その昔、NY逆張り戦略というものがありました。
どういうものかというと、NYダウが上昇していれば、その日の朝の寄付きで日経を売り、引けで買いもどすというものです。
NYが下がっていれば、朝の寄付きで買って、引けで売ります。

10年ほど前はこの戦略は有効で、かなりのリータンを上げていたのを覚えてました。
でも各書籍やブログで紹介されてからは有効性を失ってしまっていました。

では、今のコロナ禍においてはどうだったのでしょう?
なぜ調べようかと考えたのは、下落相場や、高ボラティリティの状況下ではあらゆるアセットが教科書通りに動くことが多く、各種アノマリーも復活しやすく、
NYの逆張りアノマリーが復活しているのでは?と感じたからです。

調査した期間は今から2年ほど遡った2018年8月から2020年9月です。
米国長期債・原油・NYダウ・S&P500の前日比と日経225ETFの当日のリターンです。
言い換えると朝に確認できる米国金融指標と、その当日の日本株の動きです。

まずは決定係数です。
株式の予測の世界では決定係数が0.01以上あればトレードとして成り立つ可能性のあることになります。

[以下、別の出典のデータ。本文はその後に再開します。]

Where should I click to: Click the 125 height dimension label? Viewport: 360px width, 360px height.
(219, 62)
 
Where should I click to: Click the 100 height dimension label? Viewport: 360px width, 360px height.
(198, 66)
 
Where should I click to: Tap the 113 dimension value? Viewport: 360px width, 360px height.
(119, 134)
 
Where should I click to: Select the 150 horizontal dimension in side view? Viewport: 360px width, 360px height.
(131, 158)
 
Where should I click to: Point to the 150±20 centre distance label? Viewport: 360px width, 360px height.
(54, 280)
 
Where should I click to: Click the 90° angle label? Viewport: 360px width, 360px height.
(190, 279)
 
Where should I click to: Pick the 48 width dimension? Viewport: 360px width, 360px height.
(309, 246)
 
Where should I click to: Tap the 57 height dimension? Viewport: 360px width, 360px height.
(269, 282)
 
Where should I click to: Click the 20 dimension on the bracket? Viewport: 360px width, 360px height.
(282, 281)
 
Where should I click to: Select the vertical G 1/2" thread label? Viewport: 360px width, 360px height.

ちなみに0.05を超えようとするとインサイダー情報じゃないと無理といわれています。

まじか(汗)!、日経225とあらゆる指標が0.01以上の決定係数を持っているではないですか。
これは相関図を見ないとおられない事態となりました。


おおお、NYダウが前日比と日経の当日の動きは逆に出るというアノマリー通りの結果が得られています。また、NYダウが上がれば同時に米国長期債は下がるので、米国長期債は日経の当日の動きに対して正の相関となります。それもその通り。
意外なのは原油もある程度の決定係数があったことです。
おそらくはコロナ禍でNYダウの動きと連動しているから、決定係数があがったのでは?と思う次第です。

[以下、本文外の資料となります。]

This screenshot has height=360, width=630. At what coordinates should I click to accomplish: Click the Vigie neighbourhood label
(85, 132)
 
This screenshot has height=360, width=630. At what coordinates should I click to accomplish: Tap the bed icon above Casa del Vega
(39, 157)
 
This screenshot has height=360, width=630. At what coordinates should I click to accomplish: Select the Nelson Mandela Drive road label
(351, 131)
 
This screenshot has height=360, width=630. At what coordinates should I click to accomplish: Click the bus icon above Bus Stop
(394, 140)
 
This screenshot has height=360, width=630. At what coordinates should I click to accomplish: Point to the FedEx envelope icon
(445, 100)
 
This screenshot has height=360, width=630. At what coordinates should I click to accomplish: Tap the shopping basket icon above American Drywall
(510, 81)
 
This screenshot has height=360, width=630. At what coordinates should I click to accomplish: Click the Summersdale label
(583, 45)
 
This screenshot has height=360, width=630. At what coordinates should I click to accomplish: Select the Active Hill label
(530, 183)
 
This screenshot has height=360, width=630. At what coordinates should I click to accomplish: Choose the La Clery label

最後に決定係数が強烈に高い状況下、トレードしていればどうだったのでしょう?
ルールはNYが朝のニュースで上がっていれば、
当日の朝に日経225ETFを成行売り、引けで買い戻し、
そしてNYが朝のニュースで下がっていれば、その逆を行います。
結果は以下です。

おおおおお!、二年間で+50%に近い利回りではないですか!
しかし、プラスのリターンを上げているのは500回のトレード期間で0回から120回あたりまでと、360回から400回当たりの間だけです。
その他の間はひたすらに我慢を重ねて発注という状況なので、このままでは使えないかなー、という感じでしょうか。
ただ、日経平均は先物で10倍レバレッジまで組んで取引できるので、このリターンであれば、有り金を全て突っ込むトレーダーもいてもおかしくはないですね。

これを見て、相関関係の強い期間について、もっと調査をして、レジームスイッチでトレードを行っている人もいるかもしれませんね。
VIXのトレンドができた時、等。

これを題材にして論文を書くのも面白いかもしれません。